=== SOURCE DATA ===
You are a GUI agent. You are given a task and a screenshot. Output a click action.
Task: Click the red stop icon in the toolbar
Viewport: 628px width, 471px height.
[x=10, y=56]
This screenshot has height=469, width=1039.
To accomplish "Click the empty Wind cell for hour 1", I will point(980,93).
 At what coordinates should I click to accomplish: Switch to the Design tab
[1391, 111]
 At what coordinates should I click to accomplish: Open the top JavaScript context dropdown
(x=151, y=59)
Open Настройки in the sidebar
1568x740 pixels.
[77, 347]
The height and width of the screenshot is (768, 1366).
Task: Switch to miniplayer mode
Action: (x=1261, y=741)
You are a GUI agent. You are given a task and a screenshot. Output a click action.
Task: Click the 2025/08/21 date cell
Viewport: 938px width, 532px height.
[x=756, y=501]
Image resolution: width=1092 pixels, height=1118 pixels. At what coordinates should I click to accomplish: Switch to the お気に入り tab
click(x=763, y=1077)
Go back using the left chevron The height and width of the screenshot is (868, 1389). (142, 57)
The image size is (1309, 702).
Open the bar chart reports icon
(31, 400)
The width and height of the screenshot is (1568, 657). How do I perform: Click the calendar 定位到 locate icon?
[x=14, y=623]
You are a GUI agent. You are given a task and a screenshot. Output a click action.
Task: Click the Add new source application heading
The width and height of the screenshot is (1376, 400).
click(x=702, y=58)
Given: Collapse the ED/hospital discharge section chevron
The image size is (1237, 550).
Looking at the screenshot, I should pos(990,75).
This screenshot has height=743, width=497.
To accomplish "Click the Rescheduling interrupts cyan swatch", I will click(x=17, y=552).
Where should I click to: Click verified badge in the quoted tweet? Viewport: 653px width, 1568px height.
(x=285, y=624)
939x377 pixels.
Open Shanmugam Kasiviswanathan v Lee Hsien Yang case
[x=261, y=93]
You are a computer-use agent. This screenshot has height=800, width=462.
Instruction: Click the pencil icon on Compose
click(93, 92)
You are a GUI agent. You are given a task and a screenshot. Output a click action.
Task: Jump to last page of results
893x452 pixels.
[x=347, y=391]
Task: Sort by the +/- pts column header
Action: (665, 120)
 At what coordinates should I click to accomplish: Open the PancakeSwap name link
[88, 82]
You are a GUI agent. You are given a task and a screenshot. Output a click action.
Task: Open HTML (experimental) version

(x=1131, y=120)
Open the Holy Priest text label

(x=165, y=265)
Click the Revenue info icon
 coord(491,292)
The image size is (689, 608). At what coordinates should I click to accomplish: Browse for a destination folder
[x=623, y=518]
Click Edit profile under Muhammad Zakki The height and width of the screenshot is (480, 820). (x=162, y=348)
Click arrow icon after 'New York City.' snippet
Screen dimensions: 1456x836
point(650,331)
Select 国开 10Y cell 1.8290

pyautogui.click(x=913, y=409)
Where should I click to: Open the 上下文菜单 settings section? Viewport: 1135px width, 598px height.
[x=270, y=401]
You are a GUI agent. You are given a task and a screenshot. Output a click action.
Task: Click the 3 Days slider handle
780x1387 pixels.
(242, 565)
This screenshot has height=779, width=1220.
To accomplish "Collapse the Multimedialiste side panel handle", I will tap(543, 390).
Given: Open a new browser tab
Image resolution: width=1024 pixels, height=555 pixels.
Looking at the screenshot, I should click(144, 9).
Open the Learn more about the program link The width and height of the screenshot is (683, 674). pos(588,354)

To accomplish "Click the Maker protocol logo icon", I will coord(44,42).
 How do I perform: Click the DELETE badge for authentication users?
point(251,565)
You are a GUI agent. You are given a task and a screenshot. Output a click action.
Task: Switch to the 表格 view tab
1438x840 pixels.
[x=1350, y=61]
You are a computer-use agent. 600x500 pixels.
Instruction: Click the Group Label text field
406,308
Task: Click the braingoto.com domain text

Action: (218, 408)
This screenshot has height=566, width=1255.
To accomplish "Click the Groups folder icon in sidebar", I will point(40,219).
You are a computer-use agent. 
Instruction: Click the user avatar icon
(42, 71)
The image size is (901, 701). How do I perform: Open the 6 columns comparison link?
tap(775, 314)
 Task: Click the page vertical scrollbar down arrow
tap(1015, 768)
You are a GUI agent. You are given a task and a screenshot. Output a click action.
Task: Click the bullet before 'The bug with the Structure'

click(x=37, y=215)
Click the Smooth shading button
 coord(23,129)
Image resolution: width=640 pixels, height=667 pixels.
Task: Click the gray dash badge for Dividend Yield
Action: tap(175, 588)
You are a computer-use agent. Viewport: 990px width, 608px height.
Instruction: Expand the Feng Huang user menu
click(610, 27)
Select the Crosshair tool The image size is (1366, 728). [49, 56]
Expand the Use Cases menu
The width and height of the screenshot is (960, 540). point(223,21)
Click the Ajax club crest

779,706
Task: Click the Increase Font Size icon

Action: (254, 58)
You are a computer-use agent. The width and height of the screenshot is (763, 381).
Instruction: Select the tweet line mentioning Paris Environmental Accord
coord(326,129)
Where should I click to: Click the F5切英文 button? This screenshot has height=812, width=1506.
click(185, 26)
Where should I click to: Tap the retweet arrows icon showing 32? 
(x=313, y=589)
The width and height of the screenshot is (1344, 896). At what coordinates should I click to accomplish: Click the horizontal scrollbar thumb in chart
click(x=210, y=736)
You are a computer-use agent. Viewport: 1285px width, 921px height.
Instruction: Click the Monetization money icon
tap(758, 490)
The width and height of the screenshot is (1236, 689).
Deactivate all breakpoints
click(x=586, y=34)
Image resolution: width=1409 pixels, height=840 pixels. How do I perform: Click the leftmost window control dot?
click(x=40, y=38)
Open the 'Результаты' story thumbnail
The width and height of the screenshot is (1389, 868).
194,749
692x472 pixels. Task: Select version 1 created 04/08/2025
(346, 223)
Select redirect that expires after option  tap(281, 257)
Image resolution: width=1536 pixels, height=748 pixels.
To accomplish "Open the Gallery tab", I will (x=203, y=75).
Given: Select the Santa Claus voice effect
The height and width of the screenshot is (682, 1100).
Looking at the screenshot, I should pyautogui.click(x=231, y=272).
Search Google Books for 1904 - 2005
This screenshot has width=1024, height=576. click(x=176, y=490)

=== WORK TASK ===
From the data above, gather every line that includes the word "computer".

=== SOLUTION TO THIS EXERCISE ===
You are a computer-use agent. This screenshot has height=800, width=462.
You are a computer-use agent. 600x500 pixels.
You are a computer-use agent. 
You are a computer-use agent. Viewport: 990px width, 608px height.
You are a computer-use agent. The width and height of the screenshot is (763, 381).
You are a computer-use agent. Viewport: 1285px width, 921px height.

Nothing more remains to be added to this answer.